This winter has been rough for Southwestern Pennsylvania. After quite a few mild winters we’ve seen a lot of frigid temperatures, snow, and frozen conditions. My son is now school-aged, so I understand how inconvenient it can be when districts call for closures and delays. I’m fortunate in that I can do my job from home and my employer is very understanding about these things. I know many people, my husband included, do not have this luxury. However, as inconvenient as it may be for you, perhaps we could look outside yourself and see that life is quite different for many families.
We had a cold snap at the beginning of January with temperatures in the low teens and single digits. It felt like weeks of daily delays and closings. I saw so many comments in the armpit-of-humanity that comprises news-story comments sections chastising districts because, “…kids these days are so coddled…in my day…”. Adjectives such as “pathetic” and “weak” were plentiful. I’m not sure how discouraging children from walking to school in single digit temperatures is coddling them considering those temperatures can literally kill.
You may be thinking, what’s the harm in a child walking a few blocks to school in the cold? But…what if it’s not just a few blocks? In our district, for example, some schools do not provide buses at all and in other cases, if the child lives less than 2 miles from the school, they are not provided a bus.
So, here’s the thing – my 5-year-old would potentially have had to walk 1.9 miles to school in single-digit temperatures.
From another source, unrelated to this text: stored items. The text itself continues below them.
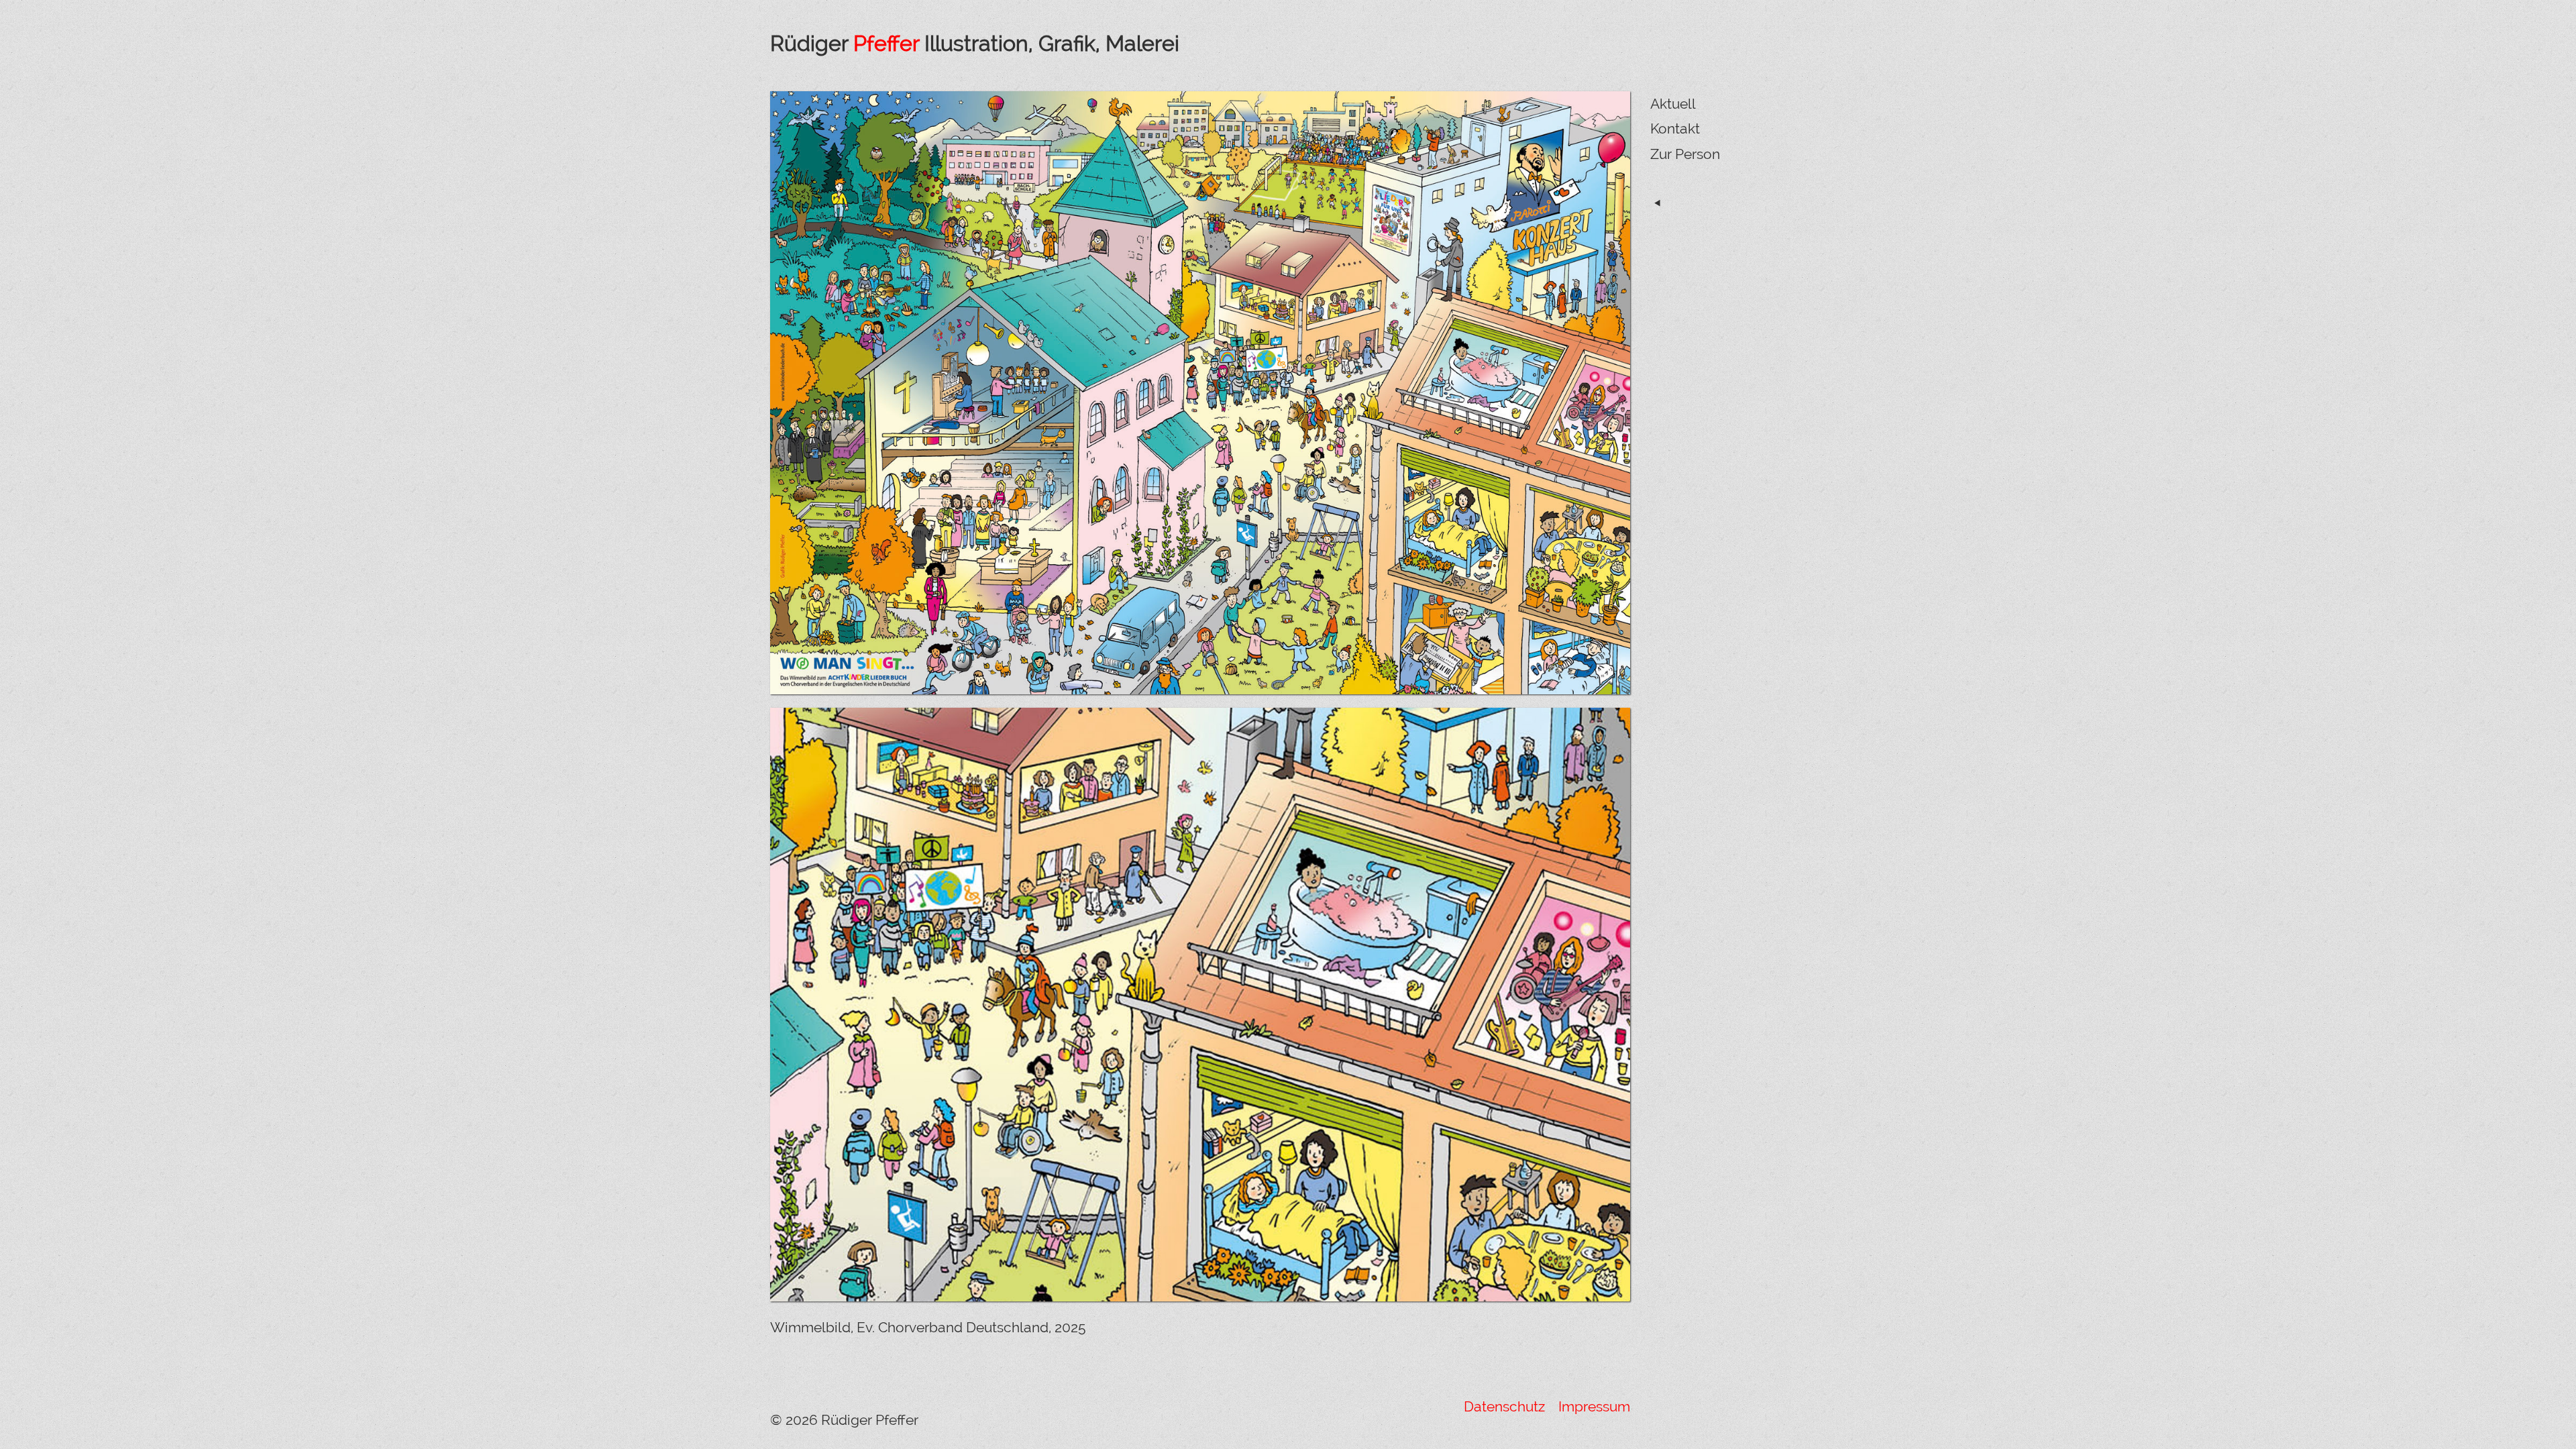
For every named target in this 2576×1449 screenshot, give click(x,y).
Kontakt (1675, 128)
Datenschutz (1506, 1406)
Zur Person (1685, 154)
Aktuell (1673, 103)
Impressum (1592, 1406)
Can you think about that for a minute? Now imagine that I have a job that starts at 7am with no flexibility and rely on my older (yet still young) child to ready my 5-year-old. They both walk to school for a start-time of 9:05AM. Likely, I would have no parts of helping my children get ready and would need to hope against hope that they were bundled correctly. Can we think about children who do not have appropriate cold-weather gear? Now how about the children who are lucky to have someone at home to bundle them up – but their family is without transportation.
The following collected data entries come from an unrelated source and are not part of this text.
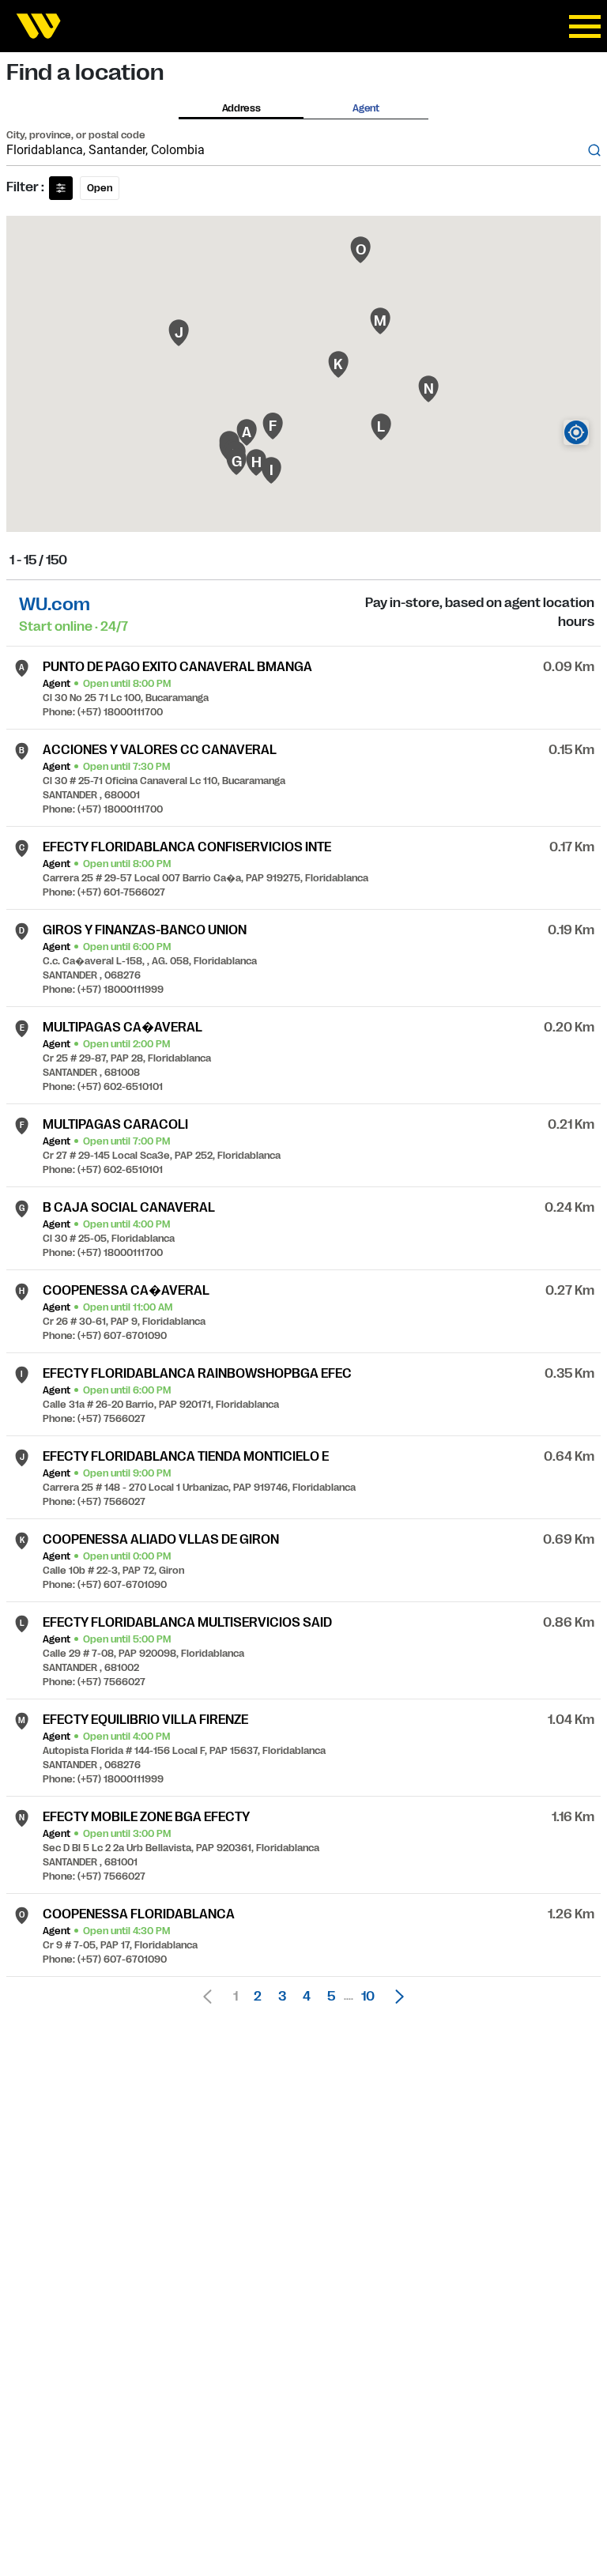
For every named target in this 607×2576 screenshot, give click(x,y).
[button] (395, 1996)
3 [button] (282, 1997)
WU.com (54, 604)
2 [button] (258, 1997)
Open (99, 188)
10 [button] (368, 1997)
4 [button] (307, 1997)
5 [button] (331, 1997)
I should mention that there are families who greatly suffer due to a delay or closure. Our district provides free breakfast and lunch to all students, regardless of income. For families who need this assistance the most, having to provide 2 additional, unplanned, meals a day, per child can be a tremendous hardship. And I can’t even bring myself to discuss children who are far safer at school than they are at home…
Can we all just take a step back and recognize that these measures could literally save a child’s life? Do you really think that avoiding frostbite, hypothermia and death can compare to the perceived trauma of using an unplanned vacation day? I’ll answer for you, it’s a hard No. A saved vacation day is not worth more than any child’s well-being. Gentle Reminder: not every family has access to the same resources.